Page text:
──────────

I think of Johns Hopkins as a top biomedical engineering university, but it is so much more. Aha! Johns Hopkins has four campuses across Baltimore: Homewood, it’s main campus houses Arts & Science, Engineering, and Education schools; Peabody, its music school; East Baltimore, a medical school; and East Harbor, the business school. A shuttle transports students from campus to campus if required or if curious.
What struck me most at Hopkins was the academic depth of the students. Admissions say that they are “looking for very rigorous work” and I can understand why—it would be necessary in order to fit in and thrive at Hopkins. Johns Hopkins is the smallest research school in the nation but also the most highly funded…the result being: “there are more research opportunities than students” and “research is everywhere.” 75% of the undergraduate students participate in research. You don’t have to do research, but clearly most do. The most popular majors are: 1st Public Health; 2nd International Studies; and 3rd Biomedical engineering. The philosophy is an open curriculum and no core curriculum. You can begin taking classes in your area of interest first semester freshman year. Even better, Aha! It is very easy to transfer (except in biomedical engineering). The student speaker at our information session changed her major five times—from Chemistry to a Writing Program—but is also on a pre-med track...and is going to graduate on time. Double majors and minors across engineering and humanities are common (60%). A senior is doing neuroscience and museum majors. Archeology class has a multiple dual majors/minors. And, a dual degree, the Peabody Exchange Program, is offered between Peabody and the main campus. Once again, the exception to all of this flexibility is bio medical engineering. Through it all, students have a team of advisors: a general advisor, an advisor for every major and minor; study abroad advisors; club advisors; research advisors; professional school advisors (not majors but tracks); Career Service and Pre-professional advisors, which are still open to you after you graduate.

──────────

Source data:

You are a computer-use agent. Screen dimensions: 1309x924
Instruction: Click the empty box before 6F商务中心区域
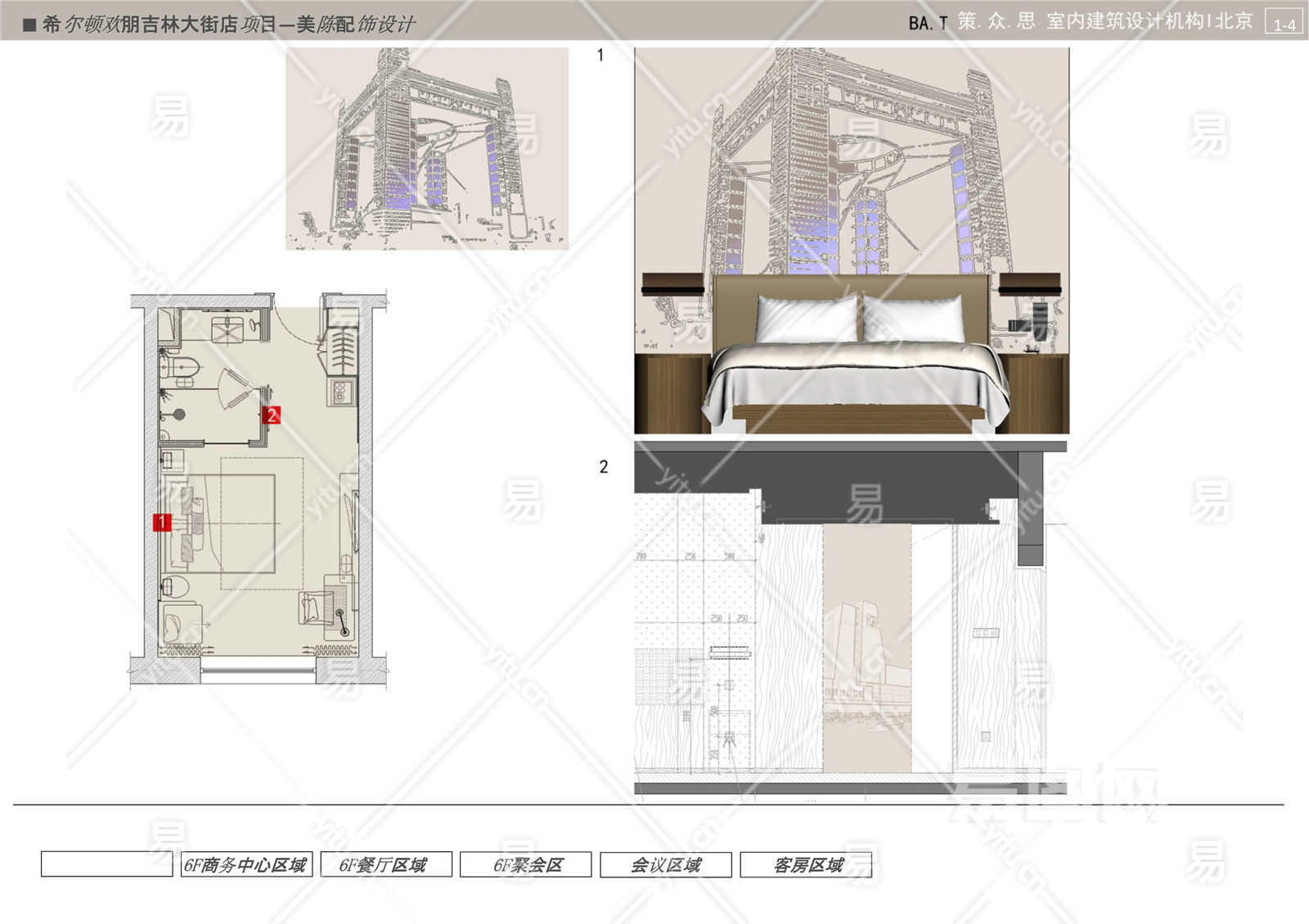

──────────

Task list:
1) According to the text about Johns Hopkins, what percentage of undergraduate students take part in research?
2) Decide whether each statement below agrees with the text about Johns Hopkins. For each one, answer yes or no and quote the words from the text that settle it.
(a) Biomedical engineering is the most popular major.
(b) Changing majors is easy, except in biomedical engineering.
(c) Peabody is the music school.
3) Continue the text about Johns Hopkins from where it stops.

Response list:
1) 75% of the undergraduate students participate in research.

2)
(a) No: "The most popular majors are: 1st Public Health; 2nd International Studies; and 3rd Biomedical engineering."
(b) Yes: "It is very easy to transfer (except in biomedical engineering)."
(c) Yes: "Peabody, its music school"

3)
Internships and Study Abroad are both available, however Aha! Few (maybe 10%) study abroad and only about 5% of engineers (per our tour guide). Internships are a different matter, with 75% accepting internships in Baltimore, across the US, and/or internationally (frequently during intersession and facilitated by the Office of Study Abroad). The Center for Social Concern connects Hopkins’ students with Baltimore through a program that pays them $4,000 for a summer of non-profit work in the city.
From a quick read of the student newspaper (two sections, 12-pages each) looking for tips about campus life I learned that: there is a “Hopkins Bubble” keeping those on campus somewhat insulted from the less savory aspects of Baltimore; Hopkins is not a politically activist campus; and Aha! A 3-page Science & Technology section falls between Arts & Entertainment and Sports in Section B. The paper absolutely reflected the level and depth of thinking among students.
Consider Johns Hopkins if you are a serious thinker who wants to make things happen through research or combining of seemingly unrelated majors that you find personally fascinating.